• _Saved entries_
-=-=-
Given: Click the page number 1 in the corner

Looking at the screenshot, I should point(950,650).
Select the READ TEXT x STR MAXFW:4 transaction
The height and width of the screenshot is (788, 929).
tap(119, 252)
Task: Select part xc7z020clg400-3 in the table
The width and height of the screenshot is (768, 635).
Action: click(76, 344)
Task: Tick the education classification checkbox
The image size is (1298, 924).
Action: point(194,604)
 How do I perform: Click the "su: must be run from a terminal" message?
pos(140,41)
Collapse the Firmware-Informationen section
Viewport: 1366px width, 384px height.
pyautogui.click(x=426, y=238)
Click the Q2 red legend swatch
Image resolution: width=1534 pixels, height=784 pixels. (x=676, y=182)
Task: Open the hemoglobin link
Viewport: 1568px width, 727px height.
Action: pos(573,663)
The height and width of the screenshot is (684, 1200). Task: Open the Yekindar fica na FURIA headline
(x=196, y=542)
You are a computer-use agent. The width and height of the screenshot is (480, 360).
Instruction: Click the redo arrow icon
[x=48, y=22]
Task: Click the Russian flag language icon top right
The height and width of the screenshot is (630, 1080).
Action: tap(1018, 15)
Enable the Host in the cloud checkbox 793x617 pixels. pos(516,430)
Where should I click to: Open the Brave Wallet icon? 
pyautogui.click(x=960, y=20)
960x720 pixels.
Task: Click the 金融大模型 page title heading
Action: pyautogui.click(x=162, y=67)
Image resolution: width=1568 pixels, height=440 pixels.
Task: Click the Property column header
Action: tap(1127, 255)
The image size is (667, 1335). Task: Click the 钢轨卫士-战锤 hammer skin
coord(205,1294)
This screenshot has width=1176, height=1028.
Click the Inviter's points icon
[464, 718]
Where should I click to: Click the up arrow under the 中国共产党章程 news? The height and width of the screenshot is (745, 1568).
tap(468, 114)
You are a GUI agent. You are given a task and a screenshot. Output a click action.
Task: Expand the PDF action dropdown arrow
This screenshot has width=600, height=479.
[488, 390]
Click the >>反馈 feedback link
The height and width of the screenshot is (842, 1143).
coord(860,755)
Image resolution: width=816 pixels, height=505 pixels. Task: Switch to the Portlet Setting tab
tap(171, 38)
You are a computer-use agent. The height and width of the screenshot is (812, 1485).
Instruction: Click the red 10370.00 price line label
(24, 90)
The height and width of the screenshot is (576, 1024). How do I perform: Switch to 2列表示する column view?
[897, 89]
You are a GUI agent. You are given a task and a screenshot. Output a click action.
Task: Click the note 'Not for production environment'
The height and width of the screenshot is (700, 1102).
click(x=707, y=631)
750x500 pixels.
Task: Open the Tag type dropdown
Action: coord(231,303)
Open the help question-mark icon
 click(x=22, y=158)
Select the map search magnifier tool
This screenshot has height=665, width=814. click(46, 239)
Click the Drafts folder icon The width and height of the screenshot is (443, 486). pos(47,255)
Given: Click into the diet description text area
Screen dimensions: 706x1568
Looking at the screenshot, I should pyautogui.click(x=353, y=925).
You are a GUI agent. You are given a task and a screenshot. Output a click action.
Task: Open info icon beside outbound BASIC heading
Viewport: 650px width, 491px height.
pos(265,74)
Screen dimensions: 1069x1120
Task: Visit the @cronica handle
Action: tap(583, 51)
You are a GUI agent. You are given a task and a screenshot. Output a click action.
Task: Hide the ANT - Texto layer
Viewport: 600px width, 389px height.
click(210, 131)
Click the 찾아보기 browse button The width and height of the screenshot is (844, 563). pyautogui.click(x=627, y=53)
-=-=-
• _TASK ITEM_
Find "Click the Drafts" in the records above. Repeat its line and every later line exactly, through the last one.

• _RESULT_
Click the Drafts folder icon The width and height of the screenshot is (443, 486). pos(47,255)
Given: Click into the diet description text area
Screen dimensions: 706x1568
Looking at the screenshot, I should pyautogui.click(x=353, y=925).
You are a GUI agent. You are given a task and a screenshot. Output a click action.
Task: Open info icon beside outbound BASIC heading
Viewport: 650px width, 491px height.
pos(265,74)
Screen dimensions: 1069x1120
Task: Visit the @cronica handle
Action: tap(583, 51)
You are a GUI agent. You are given a task and a screenshot. Output a click action.
Task: Hide the ANT - Texto layer
Viewport: 600px width, 389px height.
click(210, 131)
Click the 찾아보기 browse button The width and height of the screenshot is (844, 563). pyautogui.click(x=627, y=53)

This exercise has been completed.